• _EXERCISE BRIEF_:
The whole listing is to be restated, character for character.
== DATA TO EXAMINE ==
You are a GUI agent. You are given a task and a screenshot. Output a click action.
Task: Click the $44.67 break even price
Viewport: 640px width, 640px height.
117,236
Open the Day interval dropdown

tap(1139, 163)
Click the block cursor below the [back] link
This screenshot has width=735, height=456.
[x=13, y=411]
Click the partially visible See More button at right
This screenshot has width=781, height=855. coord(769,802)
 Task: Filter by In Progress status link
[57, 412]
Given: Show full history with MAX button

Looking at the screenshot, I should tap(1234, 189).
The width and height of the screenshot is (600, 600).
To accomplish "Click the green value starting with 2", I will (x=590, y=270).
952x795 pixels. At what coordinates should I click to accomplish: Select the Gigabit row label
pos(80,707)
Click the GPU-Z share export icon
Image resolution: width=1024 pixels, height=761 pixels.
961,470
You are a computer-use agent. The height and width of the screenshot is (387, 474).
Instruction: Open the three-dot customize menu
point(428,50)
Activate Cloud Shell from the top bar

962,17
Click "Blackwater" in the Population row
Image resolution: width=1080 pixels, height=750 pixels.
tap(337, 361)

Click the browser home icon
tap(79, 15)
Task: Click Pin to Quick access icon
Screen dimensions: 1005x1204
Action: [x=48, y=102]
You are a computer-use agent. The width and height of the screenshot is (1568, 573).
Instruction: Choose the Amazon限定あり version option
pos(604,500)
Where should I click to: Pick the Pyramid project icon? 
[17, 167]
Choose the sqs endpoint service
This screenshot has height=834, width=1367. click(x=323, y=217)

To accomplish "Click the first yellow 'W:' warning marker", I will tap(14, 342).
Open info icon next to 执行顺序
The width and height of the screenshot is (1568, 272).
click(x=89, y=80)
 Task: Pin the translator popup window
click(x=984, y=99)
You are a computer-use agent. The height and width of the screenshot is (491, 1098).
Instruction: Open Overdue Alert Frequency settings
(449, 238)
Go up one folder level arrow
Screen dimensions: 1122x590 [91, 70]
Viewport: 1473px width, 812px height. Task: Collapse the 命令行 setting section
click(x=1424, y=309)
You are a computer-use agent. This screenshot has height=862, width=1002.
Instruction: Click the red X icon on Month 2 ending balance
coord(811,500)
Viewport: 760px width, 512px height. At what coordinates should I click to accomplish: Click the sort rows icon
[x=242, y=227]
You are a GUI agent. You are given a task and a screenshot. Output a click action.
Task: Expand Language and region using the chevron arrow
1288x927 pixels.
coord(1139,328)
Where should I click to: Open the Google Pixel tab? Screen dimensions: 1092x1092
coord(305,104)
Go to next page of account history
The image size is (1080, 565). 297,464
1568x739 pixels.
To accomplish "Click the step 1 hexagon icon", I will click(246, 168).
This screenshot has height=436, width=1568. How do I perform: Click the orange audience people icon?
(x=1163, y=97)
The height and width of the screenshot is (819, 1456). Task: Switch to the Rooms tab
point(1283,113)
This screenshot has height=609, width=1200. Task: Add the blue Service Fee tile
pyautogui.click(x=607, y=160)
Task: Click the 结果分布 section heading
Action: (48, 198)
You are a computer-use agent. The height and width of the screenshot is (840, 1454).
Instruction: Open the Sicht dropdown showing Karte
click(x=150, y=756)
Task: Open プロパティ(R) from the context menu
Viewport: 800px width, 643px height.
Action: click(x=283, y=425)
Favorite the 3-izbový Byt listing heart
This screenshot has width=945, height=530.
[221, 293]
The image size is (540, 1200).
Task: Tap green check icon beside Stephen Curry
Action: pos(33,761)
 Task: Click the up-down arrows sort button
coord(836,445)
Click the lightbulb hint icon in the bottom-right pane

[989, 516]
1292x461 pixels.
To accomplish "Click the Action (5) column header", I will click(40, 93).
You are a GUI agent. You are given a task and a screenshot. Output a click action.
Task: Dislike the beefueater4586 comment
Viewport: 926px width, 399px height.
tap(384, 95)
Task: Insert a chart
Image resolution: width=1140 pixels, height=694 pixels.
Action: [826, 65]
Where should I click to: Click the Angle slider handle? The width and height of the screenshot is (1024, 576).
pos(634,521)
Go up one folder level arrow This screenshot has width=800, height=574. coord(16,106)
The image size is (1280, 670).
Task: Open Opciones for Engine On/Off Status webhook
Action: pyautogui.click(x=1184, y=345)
===
• _ANSWER AREA_:
You are a GUI agent. You are given a task and a screenshot. Output a click action.
Task: Click the $44.67 break even price
Viewport: 640px width, 640px height.
117,236
Open the Day interval dropdown

tap(1139, 163)
Click the block cursor below the [back] link
This screenshot has width=735, height=456.
[x=13, y=411]
Click the partially visible See More button at right
This screenshot has width=781, height=855. coord(769,802)
 Task: Filter by In Progress status link
[57, 412]
Given: Show full history with MAX button

Looking at the screenshot, I should tap(1234, 189).
The width and height of the screenshot is (600, 600).
To accomplish "Click the green value starting with 2", I will (x=590, y=270).
952x795 pixels. At what coordinates should I click to accomplish: Select the Gigabit row label
pos(80,707)
Click the GPU-Z share export icon
Image resolution: width=1024 pixels, height=761 pixels.
961,470
You are a computer-use agent. The height and width of the screenshot is (387, 474).
Instruction: Open the three-dot customize menu
point(428,50)
Activate Cloud Shell from the top bar

962,17
Click "Blackwater" in the Population row
Image resolution: width=1080 pixels, height=750 pixels.
tap(337, 361)

Click the browser home icon
tap(79, 15)
Task: Click Pin to Quick access icon
Screen dimensions: 1005x1204
Action: [x=48, y=102]
You are a computer-use agent. The width and height of the screenshot is (1568, 573).
Instruction: Choose the Amazon限定あり version option
pos(604,500)
Where should I click to: Pick the Pyramid project icon? 
[17, 167]
Choose the sqs endpoint service
This screenshot has height=834, width=1367. click(x=323, y=217)

To accomplish "Click the first yellow 'W:' warning marker", I will tap(14, 342).
Open info icon next to 执行顺序
The width and height of the screenshot is (1568, 272).
click(x=89, y=80)
 Task: Pin the translator popup window
click(x=984, y=99)
You are a computer-use agent. The height and width of the screenshot is (491, 1098).
Instruction: Open Overdue Alert Frequency settings
(449, 238)
Go up one folder level arrow
Screen dimensions: 1122x590 [91, 70]
Viewport: 1473px width, 812px height. Task: Collapse the 命令行 setting section
click(x=1424, y=309)
You are a computer-use agent. This screenshot has height=862, width=1002.
Instruction: Click the red X icon on Month 2 ending balance
coord(811,500)
Viewport: 760px width, 512px height. At what coordinates should I click to accomplish: Click the sort rows icon
[x=242, y=227]
You are a GUI agent. You are given a task and a screenshot. Output a click action.
Task: Expand Language and region using the chevron arrow
1288x927 pixels.
coord(1139,328)
Where should I click to: Open the Google Pixel tab? Screen dimensions: 1092x1092
coord(305,104)
Go to next page of account history
The image size is (1080, 565). 297,464
1568x739 pixels.
To accomplish "Click the step 1 hexagon icon", I will click(246, 168).
This screenshot has height=436, width=1568. How do I perform: Click the orange audience people icon?
(x=1163, y=97)
The height and width of the screenshot is (819, 1456). Task: Switch to the Rooms tab
point(1283,113)
This screenshot has height=609, width=1200. Task: Add the blue Service Fee tile
pyautogui.click(x=607, y=160)
Task: Click the 结果分布 section heading
Action: (48, 198)
You are a computer-use agent. The height and width of the screenshot is (840, 1454).
Instruction: Open the Sicht dropdown showing Karte
click(x=150, y=756)
Task: Open プロパティ(R) from the context menu
Viewport: 800px width, 643px height.
Action: click(x=283, y=425)
Favorite the 3-izbový Byt listing heart
This screenshot has width=945, height=530.
[221, 293]
The image size is (540, 1200).
Task: Tap green check icon beside Stephen Curry
Action: pos(33,761)
 Task: Click the up-down arrows sort button
coord(836,445)
Click the lightbulb hint icon in the bottom-right pane

[989, 516]
1292x461 pixels.
To accomplish "Click the Action (5) column header", I will click(40, 93).
You are a GUI agent. You are given a task and a screenshot. Output a click action.
Task: Dislike the beefueater4586 comment
Viewport: 926px width, 399px height.
tap(384, 95)
Task: Insert a chart
Image resolution: width=1140 pixels, height=694 pixels.
Action: [826, 65]
Where should I click to: Click the Angle slider handle? The width and height of the screenshot is (1024, 576).
pos(634,521)
Go up one folder level arrow This screenshot has width=800, height=574. coord(16,106)
The image size is (1280, 670).
Task: Open Opciones for Engine On/Off Status webhook
Action: pyautogui.click(x=1184, y=345)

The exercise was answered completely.